Suppose n is odd. It is known that $\chi (W_n)=4$. The case W₃ = K₄ follows from Corollary 3.4. We assume $n\ge 5$. Let $S=\{v_i | 1\le i\le n,n\text{ is odd}\}$. Now, $W_n[S]$ has a coloring $\mathcal{C}(v_n)=4,\mathcal{C}(v_i)=2$ for $i\equiv 1\hspace{1em}(\mathrm{mod}4),i\ne n$ and $\mathcal{C}(v_i)=3$ for $i\equiv 3\hspace{1em}(\mathrm{mod}4),i\ne n$. This coloring can be uniquely extended to a 4-coloring of W_n since we must have $\mathcal{C}(u)=1,\mathcal{C}(v_i)=4$ for even $i\le n-3$, and $\mathcal{C}(v_{n-1})=2$ if $n\equiv 1\hspace{1em}(\mathrm{mod}4)$ while $\mathcal{C}(v_{n-1})=3$ if $n\equiv 3\hspace{1em}(\mathrm{mod}4)$. So, $sn(W_n)\le \frac{n+1}{2}$.

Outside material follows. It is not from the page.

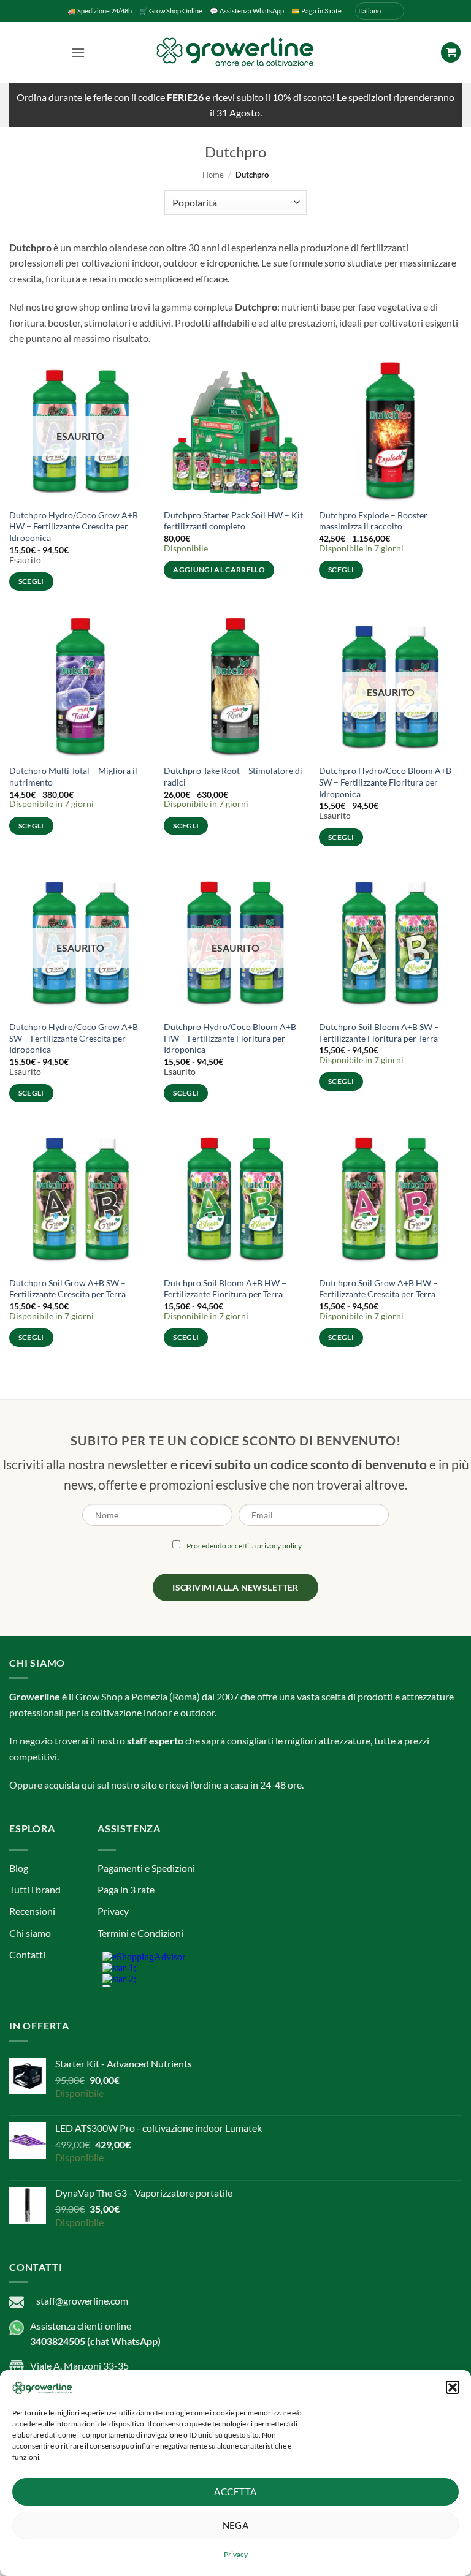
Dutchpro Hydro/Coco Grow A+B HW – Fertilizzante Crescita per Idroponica (73, 526)
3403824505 (57, 2341)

Suppose there is an extendable coloring $\varphi$ of $W_n[S]$ with $\left|S\right|\le \frac{n-1}{2}$. Since C_n is Hamiltonian, the number of components of $C_n-(S\setminus \{u\})$ is most $\left|S\right|\le \frac{n-1}{2}$. Since $C_n-(S\setminus \{u\})$ contains $\frac{n+1}{2}$ vertices, there is a K₂ subgraph in $C_n-(S\setminus \{u\})$. By Lemma 2.7, $\varphi$ is not a Sudoku coloring. Hence, $sn(W_n)=\frac{n+1}{2}$. □

4 Complexity for deciding extendable coloring

We now proceed to prove that for a given partial coloring $\varphi$ of a graph G with $\chi (G)=k$, the problem of deciding whether $\varphi$ is an extendable coloring is NP-complete.

The following is a classical result on graph colorings due to Grötzsch [6].

Theorem 4.1.

Any triangle-free planar graph is 3-colorable.

Extendable Partial Coloring Problem (EPCP)

Instance: A graph G with $\chi (G)=k$ and a partial coloring $\varphi$ of G.

Question: Can $\varphi$ be extended to a k-coloring of G?

Garey et al. [5] have proved that 3-colorability of planar graphs with maximum degree at most four is NP-complete. Using this, Dalley [3] proved that 3-colorability of 4-regular planar graphs is NP-complete. Also by Theorem 4.1, any triangle-free planar graph is 3-colorable. Hence the following problem is NP-complete.

3-colorability of 4-regular planar graphs having a triangle T (3C4PG)

Instance: A 4-regular planar graph G having a triangle T.

Question: Can G be colored with 3 colors?

Theorem 4.2.

EPCP is NP-complete.

Proof.

The proof is by reduction from 3C4PG. Let G be a 4-regular planar graph having a triangle T. We construct an instance of EPCP. Let $H=G+O_2$ and let $V(O_2)=\{u,v\}$. Let $\varphi$ be a partial coloring of H which assigns color 4 to u and v, and colors 1, 2, and 3 to the vertices of T. Since color 4 cannot be used for any vertex of G in an extension of $\varphi$, it follows that $$ is an extendable coloring of H if and only if G is 3-colorable. Hence EPCP is NP-complete. □

5 Conclusion and scope

The standard Sudoku graph is the Cartesian product $K_9\square K_9$ together with nine more copies of K₉ corresponding to the nine 3 × 3 subsquares. Hence determining the Sudoku number of $K_n\square K_n$ is an interesting problem for further investigation. If G is a disconnected graph with c components, then $sn(G)\ge c$. Investigation of Sudoku number of disconnected graphs is another interesting direction for further research.

Acknowledgments

The authors are thankful to Stijn Cambie and Bernardo Anibal Subercaseaux Roa for their helpful suggestions in proving Theorems 3.5 and 4.2, respectively.